• Objective:
Reproduce the data below with each "coordinates" swapped for "location", changing nothing else.

• Records provided:
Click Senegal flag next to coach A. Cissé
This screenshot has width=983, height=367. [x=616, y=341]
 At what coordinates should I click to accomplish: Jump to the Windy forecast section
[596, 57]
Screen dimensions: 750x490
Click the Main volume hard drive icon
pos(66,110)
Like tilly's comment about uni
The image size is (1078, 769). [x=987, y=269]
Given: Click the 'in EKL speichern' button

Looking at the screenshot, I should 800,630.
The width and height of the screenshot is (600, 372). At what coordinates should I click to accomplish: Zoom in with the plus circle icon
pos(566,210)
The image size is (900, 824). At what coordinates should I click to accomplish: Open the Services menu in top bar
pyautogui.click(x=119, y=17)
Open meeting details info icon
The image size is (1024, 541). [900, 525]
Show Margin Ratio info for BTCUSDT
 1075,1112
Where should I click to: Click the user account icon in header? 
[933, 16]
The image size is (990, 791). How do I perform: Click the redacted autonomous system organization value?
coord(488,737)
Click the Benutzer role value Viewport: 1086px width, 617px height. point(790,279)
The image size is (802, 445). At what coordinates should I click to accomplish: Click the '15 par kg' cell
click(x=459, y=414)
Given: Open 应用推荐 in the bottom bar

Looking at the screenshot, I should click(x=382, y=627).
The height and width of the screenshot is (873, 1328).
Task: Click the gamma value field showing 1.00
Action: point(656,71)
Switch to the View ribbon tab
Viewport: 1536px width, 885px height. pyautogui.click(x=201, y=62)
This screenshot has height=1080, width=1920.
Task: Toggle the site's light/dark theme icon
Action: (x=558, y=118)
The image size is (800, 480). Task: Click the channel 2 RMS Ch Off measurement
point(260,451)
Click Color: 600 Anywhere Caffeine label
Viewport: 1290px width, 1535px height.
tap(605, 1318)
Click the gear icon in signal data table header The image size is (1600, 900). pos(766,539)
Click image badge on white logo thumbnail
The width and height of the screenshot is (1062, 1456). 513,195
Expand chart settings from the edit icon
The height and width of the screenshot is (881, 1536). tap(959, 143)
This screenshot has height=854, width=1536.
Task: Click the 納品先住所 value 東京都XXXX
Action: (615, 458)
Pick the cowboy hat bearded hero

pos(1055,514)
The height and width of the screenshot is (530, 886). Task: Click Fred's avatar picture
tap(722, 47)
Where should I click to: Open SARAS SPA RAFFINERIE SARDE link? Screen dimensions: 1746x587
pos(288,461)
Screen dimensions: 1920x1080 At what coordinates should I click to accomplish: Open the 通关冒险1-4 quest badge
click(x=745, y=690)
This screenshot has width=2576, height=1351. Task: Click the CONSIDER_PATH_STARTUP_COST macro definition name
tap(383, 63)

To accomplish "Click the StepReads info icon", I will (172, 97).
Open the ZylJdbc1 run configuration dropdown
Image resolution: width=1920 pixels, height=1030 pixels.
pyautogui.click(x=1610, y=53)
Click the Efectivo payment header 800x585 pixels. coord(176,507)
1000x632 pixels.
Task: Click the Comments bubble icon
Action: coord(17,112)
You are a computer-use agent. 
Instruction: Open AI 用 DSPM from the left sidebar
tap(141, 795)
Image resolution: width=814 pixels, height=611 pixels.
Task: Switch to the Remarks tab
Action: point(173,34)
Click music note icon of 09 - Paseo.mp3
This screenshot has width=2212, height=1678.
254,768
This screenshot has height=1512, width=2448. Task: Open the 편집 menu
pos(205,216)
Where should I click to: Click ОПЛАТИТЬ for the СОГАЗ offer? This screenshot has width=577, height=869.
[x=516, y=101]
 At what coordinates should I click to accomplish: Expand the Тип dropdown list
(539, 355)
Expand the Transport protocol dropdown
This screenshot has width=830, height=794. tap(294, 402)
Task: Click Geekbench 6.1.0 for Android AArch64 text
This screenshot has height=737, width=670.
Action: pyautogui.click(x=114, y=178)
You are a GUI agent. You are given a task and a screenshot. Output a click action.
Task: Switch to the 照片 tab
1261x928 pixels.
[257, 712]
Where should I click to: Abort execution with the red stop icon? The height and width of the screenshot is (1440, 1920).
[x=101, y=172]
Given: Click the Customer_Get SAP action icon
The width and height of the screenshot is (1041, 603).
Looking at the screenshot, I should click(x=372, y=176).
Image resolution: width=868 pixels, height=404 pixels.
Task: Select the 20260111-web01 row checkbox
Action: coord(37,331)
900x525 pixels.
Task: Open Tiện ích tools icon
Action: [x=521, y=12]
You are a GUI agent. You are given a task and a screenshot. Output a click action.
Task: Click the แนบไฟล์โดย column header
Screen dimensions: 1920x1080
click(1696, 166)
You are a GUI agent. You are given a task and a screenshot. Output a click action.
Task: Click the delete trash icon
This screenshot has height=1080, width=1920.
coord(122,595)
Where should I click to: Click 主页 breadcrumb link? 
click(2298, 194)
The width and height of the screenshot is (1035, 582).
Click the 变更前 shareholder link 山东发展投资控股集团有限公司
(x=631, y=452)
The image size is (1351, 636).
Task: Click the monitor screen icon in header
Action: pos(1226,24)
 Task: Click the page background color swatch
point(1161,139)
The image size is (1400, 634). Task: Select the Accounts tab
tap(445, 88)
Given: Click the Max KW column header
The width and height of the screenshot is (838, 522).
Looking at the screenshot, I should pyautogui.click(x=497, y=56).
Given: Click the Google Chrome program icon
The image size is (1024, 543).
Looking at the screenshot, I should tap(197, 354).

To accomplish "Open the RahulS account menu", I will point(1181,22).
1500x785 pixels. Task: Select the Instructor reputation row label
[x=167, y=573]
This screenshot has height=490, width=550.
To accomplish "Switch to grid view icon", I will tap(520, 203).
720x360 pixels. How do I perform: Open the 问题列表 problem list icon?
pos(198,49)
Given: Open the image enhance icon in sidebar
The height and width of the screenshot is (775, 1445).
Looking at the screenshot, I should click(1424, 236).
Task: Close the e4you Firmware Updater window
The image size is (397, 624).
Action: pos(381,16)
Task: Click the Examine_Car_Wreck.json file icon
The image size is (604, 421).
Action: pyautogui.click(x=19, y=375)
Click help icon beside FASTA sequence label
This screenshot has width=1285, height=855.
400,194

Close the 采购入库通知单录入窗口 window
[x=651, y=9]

• The output:
Click Senegal flag next to coach A. Cissé
This screenshot has width=983, height=367. [x=616, y=341]
 At what location should I click to accomplish: Jump to the Windy forecast section
[596, 57]
Screen dimensions: 750x490
Click the Main volume hard drive icon
pos(66,110)
Like tilly's comment about uni
The image size is (1078, 769). [x=987, y=269]
Given: Click the 'in EKL speichern' button

Looking at the screenshot, I should 800,630.
The width and height of the screenshot is (600, 372). At what location should I click to accomplish: Zoom in with the plus circle icon
pos(566,210)
The image size is (900, 824). At what location should I click to accomplish: Open the Services menu in top bar
pyautogui.click(x=119, y=17)
Open meeting details info icon
The image size is (1024, 541). [900, 525]
Show Margin Ratio info for BTCUSDT
 1075,1112
Where should I click to: Click the user account icon in header? 
[933, 16]
The image size is (990, 791). How do I perform: Click the redacted autonomous system organization value?
coord(488,737)
Click the Benutzer role value Viewport: 1086px width, 617px height. point(790,279)
The image size is (802, 445). At what location should I click to accomplish: Click the '15 par kg' cell
click(x=459, y=414)
Given: Open 应用推荐 in the bottom bar

Looking at the screenshot, I should click(x=382, y=627).
The height and width of the screenshot is (873, 1328).
Task: Click the gamma value field showing 1.00
Action: point(656,71)
Switch to the View ribbon tab
Viewport: 1536px width, 885px height. pyautogui.click(x=201, y=62)
This screenshot has height=1080, width=1920.
Task: Toggle the site's light/dark theme icon
Action: (x=558, y=118)
The image size is (800, 480). Task: Click the channel 2 RMS Ch Off measurement
point(260,451)
Click Color: 600 Anywhere Caffeine label
Viewport: 1290px width, 1535px height.
tap(605, 1318)
Click the gear icon in signal data table header The image size is (1600, 900). pos(766,539)
Click image badge on white logo thumbnail
The width and height of the screenshot is (1062, 1456). 513,195
Expand chart settings from the edit icon
The height and width of the screenshot is (881, 1536). tap(959, 143)
This screenshot has height=854, width=1536.
Task: Click the 納品先住所 value 東京都XXXX
Action: (615, 458)
Pick the cowboy hat bearded hero

pos(1055,514)
The height and width of the screenshot is (530, 886). Task: Click Fred's avatar picture
tap(722, 47)
Where should I click to: Open SARAS SPA RAFFINERIE SARDE link? Screen dimensions: 1746x587
pos(288,461)
Screen dimensions: 1920x1080 At what location should I click to accomplish: Open the 通关冒险1-4 quest badge
click(x=745, y=690)
This screenshot has width=2576, height=1351. Task: Click the CONSIDER_PATH_STARTUP_COST macro definition name
tap(383, 63)

To accomplish "Click the StepReads info icon", I will (172, 97).
Open the ZylJdbc1 run configuration dropdown
Image resolution: width=1920 pixels, height=1030 pixels.
pyautogui.click(x=1610, y=53)
Click the Efectivo payment header 800x585 pixels. coord(176,507)
1000x632 pixels.
Task: Click the Comments bubble icon
Action: coord(17,112)
You are a computer-use agent. 
Instruction: Open AI 用 DSPM from the left sidebar
tap(141, 795)
Image resolution: width=814 pixels, height=611 pixels.
Task: Switch to the Remarks tab
Action: point(173,34)
Click music note icon of 09 - Paseo.mp3
This screenshot has width=2212, height=1678.
254,768
This screenshot has height=1512, width=2448. Task: Open the 편집 menu
pos(205,216)
Where should I click to: Click ОПЛАТИТЬ for the СОГАЗ offer? This screenshot has width=577, height=869.
[x=516, y=101]
 At what location should I click to accomplish: Expand the Тип dropdown list
(539, 355)
Expand the Transport protocol dropdown
This screenshot has width=830, height=794. tap(294, 402)
Task: Click Geekbench 6.1.0 for Android AArch64 text
This screenshot has height=737, width=670.
Action: pyautogui.click(x=114, y=178)
You are a GUI agent. You are given a task and a screenshot. Output a click action.
Task: Switch to the 照片 tab
1261x928 pixels.
[257, 712]
Where should I click to: Abort execution with the red stop icon? The height and width of the screenshot is (1440, 1920).
[x=101, y=172]
Given: Click the Customer_Get SAP action icon
The width and height of the screenshot is (1041, 603).
Looking at the screenshot, I should click(x=372, y=176).
Image resolution: width=868 pixels, height=404 pixels.
Task: Select the 20260111-web01 row checkbox
Action: coord(37,331)
900x525 pixels.
Task: Open Tiện ích tools icon
Action: [x=521, y=12]
You are a GUI agent. You are given a task and a screenshot. Output a click action.
Task: Click the แนบไฟล์โดย column header
Screen dimensions: 1920x1080
click(1696, 166)
You are a GUI agent. You are given a task and a screenshot. Output a click action.
Task: Click the delete trash icon
This screenshot has height=1080, width=1920.
coord(122,595)
Where should I click to: Click 主页 breadcrumb link? 
click(2298, 194)
The width and height of the screenshot is (1035, 582).
Click the 变更前 shareholder link 山东发展投资控股集团有限公司
(x=631, y=452)
The image size is (1351, 636).
Task: Click the monitor screen icon in header
Action: pos(1226,24)
 Task: Click the page background color swatch
point(1161,139)
The image size is (1400, 634). Task: Select the Accounts tab
tap(445, 88)
Given: Click the Max KW column header
The width and height of the screenshot is (838, 522).
Looking at the screenshot, I should pyautogui.click(x=497, y=56).
Given: Click the Google Chrome program icon
The image size is (1024, 543).
Looking at the screenshot, I should tap(197, 354).

To accomplish "Open the RahulS account menu", I will point(1181,22).
1500x785 pixels. Task: Select the Instructor reputation row label
[x=167, y=573]
This screenshot has height=490, width=550.
To accomplish "Switch to grid view icon", I will tap(520, 203).
720x360 pixels. How do I perform: Open the 问题列表 problem list icon?
pos(198,49)
Given: Open the image enhance icon in sidebar
The height and width of the screenshot is (775, 1445).
Looking at the screenshot, I should click(1424, 236).
Task: Close the e4you Firmware Updater window
The image size is (397, 624).
Action: pos(381,16)
Task: Click the Examine_Car_Wreck.json file icon
The image size is (604, 421).
Action: pyautogui.click(x=19, y=375)
Click help icon beside FASTA sequence label
This screenshot has width=1285, height=855.
400,194

Close the 采购入库通知单录入窗口 window
[x=651, y=9]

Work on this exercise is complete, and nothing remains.